## TASK
Could you print every entry below exactly as given?
***
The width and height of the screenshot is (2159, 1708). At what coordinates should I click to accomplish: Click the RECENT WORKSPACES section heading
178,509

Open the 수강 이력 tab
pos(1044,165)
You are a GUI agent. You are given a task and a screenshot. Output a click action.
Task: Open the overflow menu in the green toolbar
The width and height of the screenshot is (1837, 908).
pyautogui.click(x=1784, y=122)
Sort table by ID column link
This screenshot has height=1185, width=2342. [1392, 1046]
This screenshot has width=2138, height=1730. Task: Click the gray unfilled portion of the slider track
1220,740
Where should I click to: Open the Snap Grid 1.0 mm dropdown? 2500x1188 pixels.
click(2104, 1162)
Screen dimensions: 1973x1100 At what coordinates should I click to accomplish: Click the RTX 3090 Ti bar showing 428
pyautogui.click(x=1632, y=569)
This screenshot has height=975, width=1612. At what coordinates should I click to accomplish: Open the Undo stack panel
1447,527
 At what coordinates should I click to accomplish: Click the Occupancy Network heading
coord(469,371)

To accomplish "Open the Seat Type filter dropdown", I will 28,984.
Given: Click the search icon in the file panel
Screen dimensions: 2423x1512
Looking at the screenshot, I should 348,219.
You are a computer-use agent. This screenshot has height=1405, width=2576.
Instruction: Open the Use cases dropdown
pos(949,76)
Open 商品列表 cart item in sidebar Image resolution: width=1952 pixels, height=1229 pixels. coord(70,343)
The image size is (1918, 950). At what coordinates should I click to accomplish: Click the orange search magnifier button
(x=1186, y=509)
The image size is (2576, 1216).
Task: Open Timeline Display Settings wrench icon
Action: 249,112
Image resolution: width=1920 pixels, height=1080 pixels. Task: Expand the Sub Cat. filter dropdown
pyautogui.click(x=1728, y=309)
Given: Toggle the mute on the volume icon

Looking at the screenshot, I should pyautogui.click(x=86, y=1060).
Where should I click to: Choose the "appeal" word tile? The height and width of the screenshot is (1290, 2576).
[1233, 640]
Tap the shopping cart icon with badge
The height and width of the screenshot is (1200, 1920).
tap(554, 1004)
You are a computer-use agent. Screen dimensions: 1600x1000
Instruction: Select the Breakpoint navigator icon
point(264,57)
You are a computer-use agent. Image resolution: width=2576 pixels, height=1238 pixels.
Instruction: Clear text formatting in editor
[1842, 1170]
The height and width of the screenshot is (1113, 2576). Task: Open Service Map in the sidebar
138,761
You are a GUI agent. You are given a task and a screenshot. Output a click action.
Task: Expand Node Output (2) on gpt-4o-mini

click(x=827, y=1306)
***
## RESULT OF THE EXERCISE
The width and height of the screenshot is (2159, 1708). At what coordinates should I click to accomplish: Click the RECENT WORKSPACES section heading
178,509

Open the 수강 이력 tab
pos(1044,165)
You are a GUI agent. You are given a task and a screenshot. Output a click action.
Task: Open the overflow menu in the green toolbar
The width and height of the screenshot is (1837, 908).
pyautogui.click(x=1784, y=122)
Sort table by ID column link
This screenshot has height=1185, width=2342. [1392, 1046]
This screenshot has width=2138, height=1730. Task: Click the gray unfilled portion of the slider track
1220,740
Where should I click to: Open the Snap Grid 1.0 mm dropdown? 2500x1188 pixels.
click(2104, 1162)
Screen dimensions: 1973x1100 At what coordinates should I click to accomplish: Click the RTX 3090 Ti bar showing 428
pyautogui.click(x=1632, y=569)
This screenshot has height=975, width=1612. At what coordinates should I click to accomplish: Open the Undo stack panel
1447,527
 At what coordinates should I click to accomplish: Click the Occupancy Network heading
coord(469,371)

To accomplish "Open the Seat Type filter dropdown", I will 28,984.
Given: Click the search icon in the file panel
Screen dimensions: 2423x1512
Looking at the screenshot, I should 348,219.
You are a computer-use agent. This screenshot has height=1405, width=2576.
Instruction: Open the Use cases dropdown
pos(949,76)
Open 商品列表 cart item in sidebar Image resolution: width=1952 pixels, height=1229 pixels. coord(70,343)
The image size is (1918, 950). At what coordinates should I click to accomplish: Click the orange search magnifier button
(x=1186, y=509)
The image size is (2576, 1216).
Task: Open Timeline Display Settings wrench icon
Action: 249,112
Image resolution: width=1920 pixels, height=1080 pixels. Task: Expand the Sub Cat. filter dropdown
pyautogui.click(x=1728, y=309)
Given: Toggle the mute on the volume icon

Looking at the screenshot, I should pyautogui.click(x=86, y=1060).
Where should I click to: Choose the "appeal" word tile? The height and width of the screenshot is (1290, 2576).
[1233, 640]
Tap the shopping cart icon with badge
The height and width of the screenshot is (1200, 1920).
tap(554, 1004)
You are a computer-use agent. Screen dimensions: 1600x1000
Instruction: Select the Breakpoint navigator icon
point(264,57)
You are a computer-use agent. Image resolution: width=2576 pixels, height=1238 pixels.
Instruction: Clear text formatting in editor
[1842, 1170]
The height and width of the screenshot is (1113, 2576). Task: Open Service Map in the sidebar
138,761
You are a GUI agent. You are given a task and a screenshot. Output a click action.
Task: Expand Node Output (2) on gpt-4o-mini

click(x=827, y=1306)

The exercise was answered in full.